**AIM OF THE EXERCISE**
Go through the data below and retype all of it exactly.
----------
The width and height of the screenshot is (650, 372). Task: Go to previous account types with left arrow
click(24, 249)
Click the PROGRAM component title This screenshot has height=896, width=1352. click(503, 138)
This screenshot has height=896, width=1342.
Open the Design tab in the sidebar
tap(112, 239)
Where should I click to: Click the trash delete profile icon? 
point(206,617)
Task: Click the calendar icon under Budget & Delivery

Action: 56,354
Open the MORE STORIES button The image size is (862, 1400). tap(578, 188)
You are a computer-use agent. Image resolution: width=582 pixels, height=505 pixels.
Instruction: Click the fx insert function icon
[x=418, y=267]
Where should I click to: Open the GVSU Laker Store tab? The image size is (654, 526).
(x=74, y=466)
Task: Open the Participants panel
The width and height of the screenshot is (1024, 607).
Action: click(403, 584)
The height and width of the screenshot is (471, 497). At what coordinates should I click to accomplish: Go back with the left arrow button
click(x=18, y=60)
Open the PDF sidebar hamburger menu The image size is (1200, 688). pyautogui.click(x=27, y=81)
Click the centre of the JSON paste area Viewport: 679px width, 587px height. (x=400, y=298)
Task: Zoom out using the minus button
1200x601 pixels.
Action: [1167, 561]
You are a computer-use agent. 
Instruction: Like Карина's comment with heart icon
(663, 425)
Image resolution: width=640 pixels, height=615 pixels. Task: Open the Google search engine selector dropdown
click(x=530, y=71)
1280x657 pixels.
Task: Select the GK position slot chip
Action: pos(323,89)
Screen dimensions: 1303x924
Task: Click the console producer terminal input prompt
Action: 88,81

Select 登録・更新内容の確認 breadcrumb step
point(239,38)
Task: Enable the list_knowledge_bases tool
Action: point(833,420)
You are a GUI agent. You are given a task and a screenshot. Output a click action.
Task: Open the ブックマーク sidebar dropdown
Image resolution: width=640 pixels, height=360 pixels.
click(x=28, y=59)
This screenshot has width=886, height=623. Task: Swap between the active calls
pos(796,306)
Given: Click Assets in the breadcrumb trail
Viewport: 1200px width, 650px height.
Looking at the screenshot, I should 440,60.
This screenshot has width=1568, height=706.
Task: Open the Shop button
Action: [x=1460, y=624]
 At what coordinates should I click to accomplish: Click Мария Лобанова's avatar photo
----------
**EXERCISE ANSWER**
The width and height of the screenshot is (650, 372). Task: Go to previous account types with left arrow
click(24, 249)
Click the PROGRAM component title This screenshot has height=896, width=1352. click(503, 138)
This screenshot has height=896, width=1342.
Open the Design tab in the sidebar
tap(112, 239)
Where should I click to: Click the trash delete profile icon? 
point(206,617)
Task: Click the calendar icon under Budget & Delivery

Action: 56,354
Open the MORE STORIES button The image size is (862, 1400). tap(578, 188)
You are a computer-use agent. Image resolution: width=582 pixels, height=505 pixels.
Instruction: Click the fx insert function icon
[x=418, y=267]
Where should I click to: Open the GVSU Laker Store tab? The image size is (654, 526).
(x=74, y=466)
Task: Open the Participants panel
The width and height of the screenshot is (1024, 607).
Action: click(403, 584)
The height and width of the screenshot is (471, 497). At what coordinates should I click to accomplish: Go back with the left arrow button
click(x=18, y=60)
Open the PDF sidebar hamburger menu The image size is (1200, 688). pyautogui.click(x=27, y=81)
Click the centre of the JSON paste area Viewport: 679px width, 587px height. (x=400, y=298)
Task: Zoom out using the minus button
1200x601 pixels.
Action: [1167, 561]
You are a computer-use agent. 
Instruction: Like Карина's comment with heart icon
(663, 425)
Image resolution: width=640 pixels, height=615 pixels. Task: Open the Google search engine selector dropdown
click(x=530, y=71)
1280x657 pixels.
Task: Select the GK position slot chip
Action: pos(323,89)
Screen dimensions: 1303x924
Task: Click the console producer terminal input prompt
Action: 88,81

Select 登録・更新内容の確認 breadcrumb step
point(239,38)
Task: Enable the list_knowledge_bases tool
Action: point(833,420)
You are a GUI agent. You are given a task and a screenshot. Output a click action.
Task: Open the ブックマーク sidebar dropdown
Image resolution: width=640 pixels, height=360 pixels.
click(x=28, y=59)
This screenshot has width=886, height=623. Task: Swap between the active calls
pos(796,306)
Given: Click Assets in the breadcrumb trail
Viewport: 1200px width, 650px height.
Looking at the screenshot, I should 440,60.
This screenshot has width=1568, height=706.
Task: Open the Shop button
Action: [x=1460, y=624]
 At what coordinates should I click to accomplish: Click Мария Лобанова's avatar photo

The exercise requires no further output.